» **YOUR TASK**
Reproduce word for word the lines of the records, from the very first line through the line that contains "Action: (53, 467)".

» **Records for locating described items**
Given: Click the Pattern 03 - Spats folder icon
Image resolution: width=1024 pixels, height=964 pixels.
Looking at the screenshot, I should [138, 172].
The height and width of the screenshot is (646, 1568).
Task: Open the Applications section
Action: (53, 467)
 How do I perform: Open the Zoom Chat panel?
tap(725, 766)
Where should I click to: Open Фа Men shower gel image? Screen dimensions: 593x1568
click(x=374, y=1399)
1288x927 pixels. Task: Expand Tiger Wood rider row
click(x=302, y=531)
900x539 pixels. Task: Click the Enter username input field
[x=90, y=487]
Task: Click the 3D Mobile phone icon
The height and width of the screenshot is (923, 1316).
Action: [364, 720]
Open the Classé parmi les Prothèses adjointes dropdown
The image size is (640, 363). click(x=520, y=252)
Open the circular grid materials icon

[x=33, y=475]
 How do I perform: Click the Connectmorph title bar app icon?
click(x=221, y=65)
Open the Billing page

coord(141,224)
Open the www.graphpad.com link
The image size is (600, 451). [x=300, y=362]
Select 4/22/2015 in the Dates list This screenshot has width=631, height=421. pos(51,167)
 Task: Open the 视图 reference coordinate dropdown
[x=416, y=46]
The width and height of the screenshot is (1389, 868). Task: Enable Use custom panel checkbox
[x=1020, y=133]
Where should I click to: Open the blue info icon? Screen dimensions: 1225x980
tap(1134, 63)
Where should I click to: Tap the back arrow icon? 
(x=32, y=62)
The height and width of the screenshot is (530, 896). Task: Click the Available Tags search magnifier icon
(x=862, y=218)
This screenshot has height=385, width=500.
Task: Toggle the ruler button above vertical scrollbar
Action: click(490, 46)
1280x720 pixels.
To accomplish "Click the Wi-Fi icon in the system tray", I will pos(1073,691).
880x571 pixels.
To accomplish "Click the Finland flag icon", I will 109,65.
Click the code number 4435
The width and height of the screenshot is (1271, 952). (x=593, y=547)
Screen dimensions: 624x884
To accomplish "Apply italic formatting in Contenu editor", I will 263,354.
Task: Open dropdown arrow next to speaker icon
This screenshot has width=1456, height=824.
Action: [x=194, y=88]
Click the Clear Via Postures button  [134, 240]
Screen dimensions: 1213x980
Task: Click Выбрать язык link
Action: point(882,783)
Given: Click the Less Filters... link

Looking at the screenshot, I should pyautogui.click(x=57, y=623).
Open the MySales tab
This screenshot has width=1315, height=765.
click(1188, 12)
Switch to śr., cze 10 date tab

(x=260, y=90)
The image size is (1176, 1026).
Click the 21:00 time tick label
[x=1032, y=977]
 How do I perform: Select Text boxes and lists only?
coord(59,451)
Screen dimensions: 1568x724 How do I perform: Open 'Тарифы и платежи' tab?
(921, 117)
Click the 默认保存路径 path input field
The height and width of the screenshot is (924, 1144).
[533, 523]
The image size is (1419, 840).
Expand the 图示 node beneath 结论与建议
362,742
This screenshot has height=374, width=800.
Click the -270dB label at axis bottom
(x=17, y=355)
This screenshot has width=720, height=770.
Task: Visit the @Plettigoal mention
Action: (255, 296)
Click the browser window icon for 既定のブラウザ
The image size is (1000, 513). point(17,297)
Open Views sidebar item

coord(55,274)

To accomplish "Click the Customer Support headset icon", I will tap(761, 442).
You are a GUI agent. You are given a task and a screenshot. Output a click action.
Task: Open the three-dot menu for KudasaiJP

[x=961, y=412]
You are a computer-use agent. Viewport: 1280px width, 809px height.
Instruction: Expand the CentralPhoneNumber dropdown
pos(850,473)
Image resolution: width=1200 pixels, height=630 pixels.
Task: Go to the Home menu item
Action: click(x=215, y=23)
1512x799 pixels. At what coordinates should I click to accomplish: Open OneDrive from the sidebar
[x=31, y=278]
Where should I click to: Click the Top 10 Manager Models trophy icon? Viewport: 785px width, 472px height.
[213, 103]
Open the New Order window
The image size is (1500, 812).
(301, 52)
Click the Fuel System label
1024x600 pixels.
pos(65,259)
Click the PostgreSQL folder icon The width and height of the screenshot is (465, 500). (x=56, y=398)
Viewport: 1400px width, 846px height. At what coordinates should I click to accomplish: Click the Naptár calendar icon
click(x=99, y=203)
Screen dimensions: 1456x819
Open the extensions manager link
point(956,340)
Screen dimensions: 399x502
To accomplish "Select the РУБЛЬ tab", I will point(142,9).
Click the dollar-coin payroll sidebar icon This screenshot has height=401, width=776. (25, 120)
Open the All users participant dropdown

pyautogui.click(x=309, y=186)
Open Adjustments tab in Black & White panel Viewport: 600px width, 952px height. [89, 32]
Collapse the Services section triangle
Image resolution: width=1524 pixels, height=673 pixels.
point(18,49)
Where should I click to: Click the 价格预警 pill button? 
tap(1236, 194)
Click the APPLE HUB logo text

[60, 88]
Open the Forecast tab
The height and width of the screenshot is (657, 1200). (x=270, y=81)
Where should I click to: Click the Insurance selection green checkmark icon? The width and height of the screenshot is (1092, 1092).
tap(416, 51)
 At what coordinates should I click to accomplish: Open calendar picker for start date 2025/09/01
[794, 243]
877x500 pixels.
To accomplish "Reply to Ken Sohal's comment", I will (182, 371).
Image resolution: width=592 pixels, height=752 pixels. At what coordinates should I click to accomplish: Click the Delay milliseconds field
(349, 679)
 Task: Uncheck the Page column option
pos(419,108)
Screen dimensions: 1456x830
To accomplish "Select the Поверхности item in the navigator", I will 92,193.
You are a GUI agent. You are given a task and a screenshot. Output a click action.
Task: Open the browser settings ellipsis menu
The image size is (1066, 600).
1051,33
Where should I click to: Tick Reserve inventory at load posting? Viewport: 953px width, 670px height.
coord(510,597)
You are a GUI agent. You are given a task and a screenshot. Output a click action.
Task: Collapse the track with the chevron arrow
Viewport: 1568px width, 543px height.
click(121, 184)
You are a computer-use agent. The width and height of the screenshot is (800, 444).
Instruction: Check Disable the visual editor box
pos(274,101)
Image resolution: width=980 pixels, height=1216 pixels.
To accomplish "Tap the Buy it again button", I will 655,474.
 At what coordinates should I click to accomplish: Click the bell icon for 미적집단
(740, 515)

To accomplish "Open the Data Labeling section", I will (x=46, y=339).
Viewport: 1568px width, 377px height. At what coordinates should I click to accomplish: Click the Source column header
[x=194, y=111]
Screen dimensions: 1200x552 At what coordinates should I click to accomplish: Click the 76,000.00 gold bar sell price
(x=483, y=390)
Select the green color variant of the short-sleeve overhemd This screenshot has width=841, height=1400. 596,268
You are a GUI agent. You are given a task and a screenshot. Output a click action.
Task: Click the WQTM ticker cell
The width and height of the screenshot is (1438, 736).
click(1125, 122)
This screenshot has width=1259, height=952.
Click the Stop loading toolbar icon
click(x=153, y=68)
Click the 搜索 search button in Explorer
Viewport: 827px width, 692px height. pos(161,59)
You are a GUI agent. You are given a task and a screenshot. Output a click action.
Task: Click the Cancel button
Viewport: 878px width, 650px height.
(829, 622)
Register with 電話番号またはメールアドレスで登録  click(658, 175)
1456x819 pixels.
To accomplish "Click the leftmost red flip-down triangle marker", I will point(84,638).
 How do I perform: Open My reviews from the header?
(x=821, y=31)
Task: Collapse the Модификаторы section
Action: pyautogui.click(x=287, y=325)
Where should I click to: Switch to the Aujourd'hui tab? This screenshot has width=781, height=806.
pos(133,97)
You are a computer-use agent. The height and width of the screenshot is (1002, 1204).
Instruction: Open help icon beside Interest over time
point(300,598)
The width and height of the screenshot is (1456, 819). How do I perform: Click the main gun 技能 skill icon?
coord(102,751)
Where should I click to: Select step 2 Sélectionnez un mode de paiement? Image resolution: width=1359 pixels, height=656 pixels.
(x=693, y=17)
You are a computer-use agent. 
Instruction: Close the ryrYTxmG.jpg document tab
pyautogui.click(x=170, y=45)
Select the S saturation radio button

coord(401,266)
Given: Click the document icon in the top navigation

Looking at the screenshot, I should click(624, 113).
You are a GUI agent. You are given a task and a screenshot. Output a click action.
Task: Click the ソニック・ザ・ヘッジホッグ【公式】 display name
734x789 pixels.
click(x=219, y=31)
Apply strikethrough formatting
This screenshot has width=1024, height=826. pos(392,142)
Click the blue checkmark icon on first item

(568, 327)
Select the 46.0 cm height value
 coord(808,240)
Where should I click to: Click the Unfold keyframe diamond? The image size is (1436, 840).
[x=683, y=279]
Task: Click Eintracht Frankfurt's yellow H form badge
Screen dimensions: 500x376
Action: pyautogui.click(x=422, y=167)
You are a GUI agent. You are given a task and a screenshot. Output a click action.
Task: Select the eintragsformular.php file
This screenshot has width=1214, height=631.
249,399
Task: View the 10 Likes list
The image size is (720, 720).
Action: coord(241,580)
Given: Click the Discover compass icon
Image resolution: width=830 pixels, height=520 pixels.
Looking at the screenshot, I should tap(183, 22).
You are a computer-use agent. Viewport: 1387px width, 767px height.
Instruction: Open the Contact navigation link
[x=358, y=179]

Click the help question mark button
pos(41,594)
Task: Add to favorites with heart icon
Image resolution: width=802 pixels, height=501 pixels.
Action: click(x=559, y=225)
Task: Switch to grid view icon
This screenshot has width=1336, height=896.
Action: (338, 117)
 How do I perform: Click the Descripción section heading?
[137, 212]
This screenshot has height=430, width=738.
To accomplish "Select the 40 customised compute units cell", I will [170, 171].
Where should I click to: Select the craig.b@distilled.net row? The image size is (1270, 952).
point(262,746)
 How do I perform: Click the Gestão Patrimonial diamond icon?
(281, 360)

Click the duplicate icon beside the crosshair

» **RIGHT ANSWER**
Given: Click the Pattern 03 - Spats folder icon
Image resolution: width=1024 pixels, height=964 pixels.
Looking at the screenshot, I should [138, 172].
The height and width of the screenshot is (646, 1568).
Task: Open the Applications section
Action: (53, 467)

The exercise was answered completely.